(Exercise goal): Don't include pictures. Quote the lines below from the first through the line that contains "Screen dimensions: 697x310".

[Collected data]
= Beginning of Section =
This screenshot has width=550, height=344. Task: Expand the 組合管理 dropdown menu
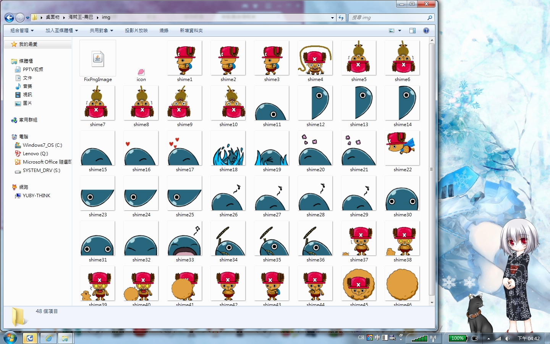(22, 31)
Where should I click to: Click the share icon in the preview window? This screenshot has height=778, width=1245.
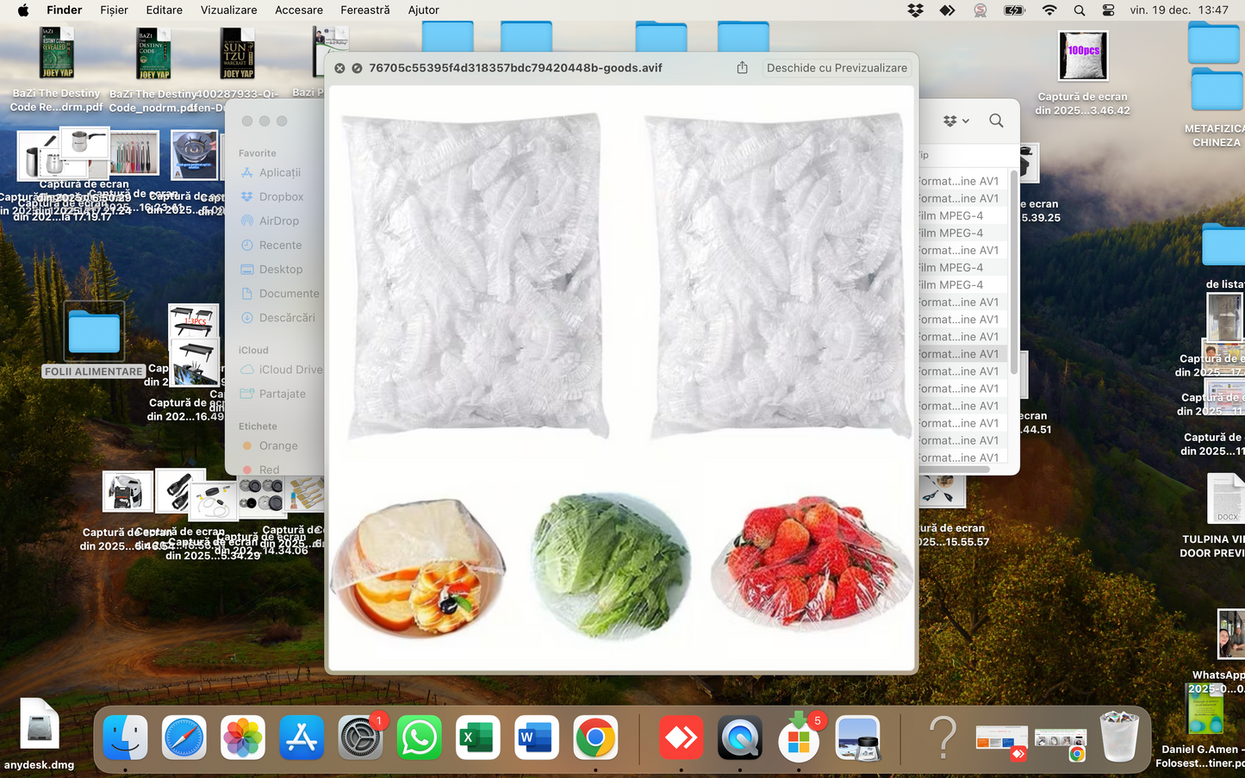coord(742,68)
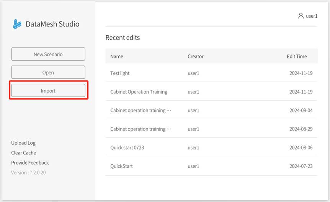Select the Cabinet operation training entry dated 2024-08-29
This screenshot has height=202, width=330.
140,129
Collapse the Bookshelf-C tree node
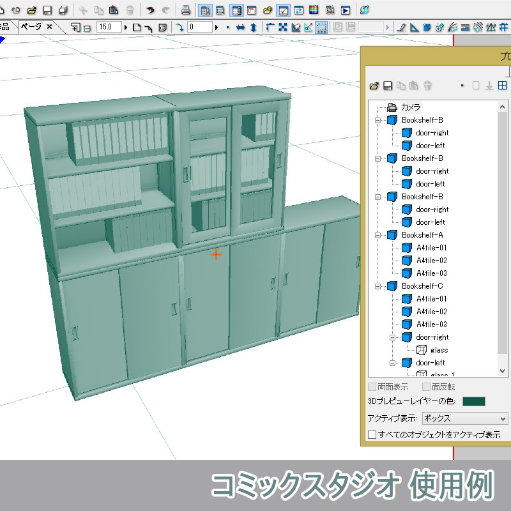The width and height of the screenshot is (511, 511). tap(379, 286)
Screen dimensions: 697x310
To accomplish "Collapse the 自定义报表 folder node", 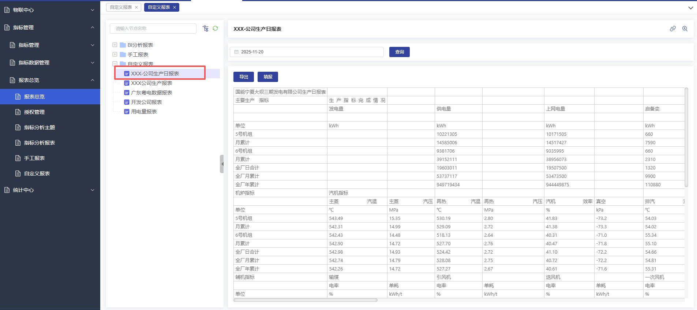I will (115, 64).
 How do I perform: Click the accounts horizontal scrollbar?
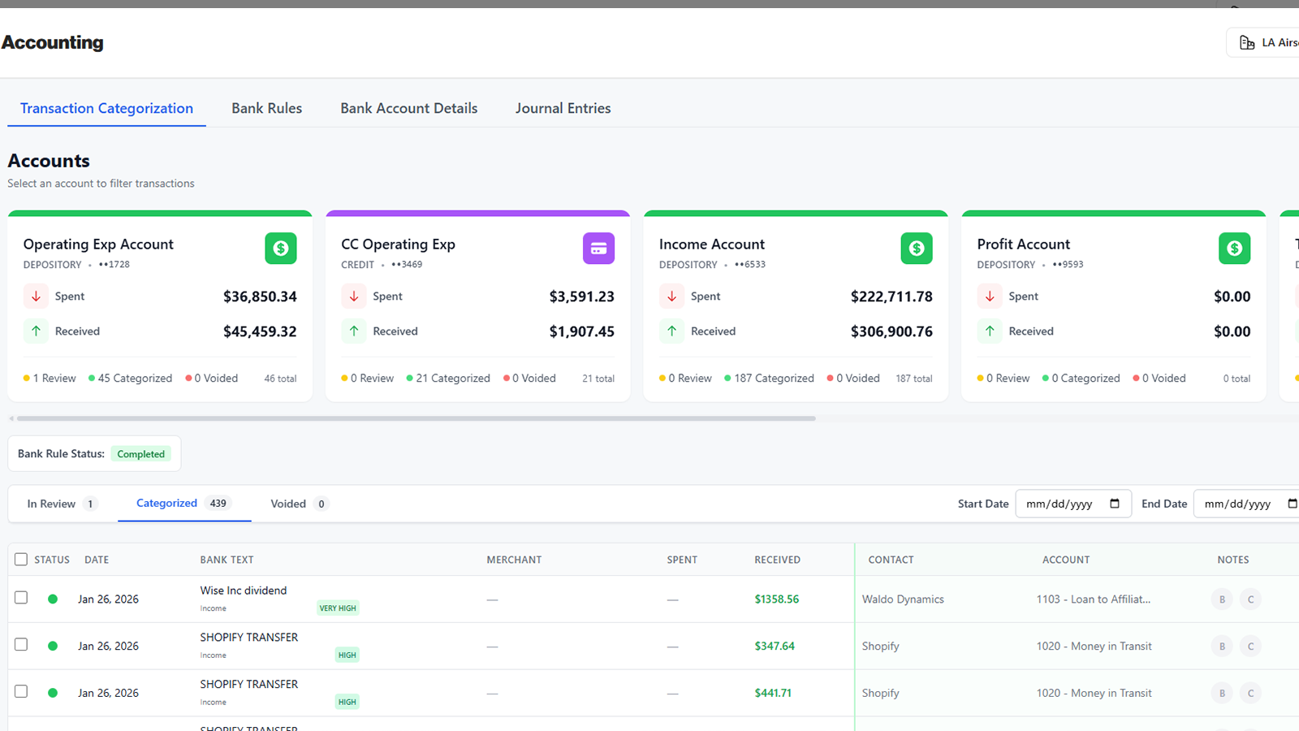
= End of Section =
(Reply):
This screenshot has width=550, height=344. Task: Expand the 組合管理 dropdown menu
(22, 31)
Where should I click to: Click the share icon in the preview window? This screenshot has height=778, width=1245.
coord(742,68)
Select the Cabinet operation training entry dated 2024-08-29
This screenshot has height=202, width=330.
140,129
Collapse the Bookshelf-C tree node
The width and height of the screenshot is (511, 511). tap(379, 286)
Screen dimensions: 697x310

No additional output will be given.